November 8, 2018 – A partnership between Fleming College and Kawartha Conservation has resulted in the reopening and creation of new trails at Pigeon River Headwaters Conservation Area.
“This is a great project that has allowed us to re-open southern portions of the trail system while expanding and creating new trails for people to enjoy,” explained Conservation Areas Technician Ben Teskey.
Pigeon River Headwaters Conservation Area is a valuable natural resource and a beautiful place to explore. The 125 hectare (308 acre) property is situated on the Pigeon River partially within the Oak Ridges Moraine and is important for the many cold water seeps and springs that exist here. Water from the seeps and springs comes from the high grounds of the Moraine and forms the headwaters of the Pigeon River.

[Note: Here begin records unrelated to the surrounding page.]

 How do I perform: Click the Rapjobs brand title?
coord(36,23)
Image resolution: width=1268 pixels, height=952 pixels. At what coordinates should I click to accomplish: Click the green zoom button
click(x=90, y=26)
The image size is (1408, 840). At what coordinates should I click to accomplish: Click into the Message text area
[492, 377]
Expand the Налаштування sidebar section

For two days in early November, staff from Kawartha Conservation were joined by 43 students in the Fleming College Outdoor Adventure Skills program, as well as two Fleming technicians and an instructor to reopen and reroute a section of the Pigeon River trail system.
“The section we worked on is the south portion of the Pigeon River Trail,” said Teskey. “The reopened and enhanced trail system is approximately 700 meters long, with 200 meters of existing trail reopened and 500 meters of new trail developed.”
As part of their course and partnership, students helped to choose the new route, taking into consideration slope, drainage, scenery and hazards, as well as clearing tripping hazards such as rocks, routes, and logs, pruning trees and shrubs from the side of the trail, and finally scraping the trail with trail rakes.
“This is a great example of how partnerships with our post-secondary institutions work to strengthen and benefit not only the students but also the entire community,” said Teskey. “The public and park users will enjoy and benefit from the newly re-opened and expanded trail network.
“This would not have been possible without the great work of the students from Fleming College and the partnership that helped make this a reality,” he added.
The cold, clean waters of the river within the Pigeon River Headwaters Conservation Area support sensitive brook trout, as well minnows and creek chub also inhabit the waters, and white tailed deer, mink, muskrat, and beaver share the land.
Birders visiting the conservation area will enjoy woodcock, hermit thrush and warbler sightings, and the ruffed grouse can be heard drumming through the dense forests.
The marsh boardwalk is a highlight of the park. Water milfoil, turtlehead, asters, cattails, and arrowhead all thrive along the length of the walkway, while frogs, salamanders, turtles, and other water loving creatures also enjoy the marsh.
“Pigeon River Headwaters is really a special place to enjoy and explore and a great example of the diversity we have through the Kawartha watershed and in our conservation areas,” said Teskey.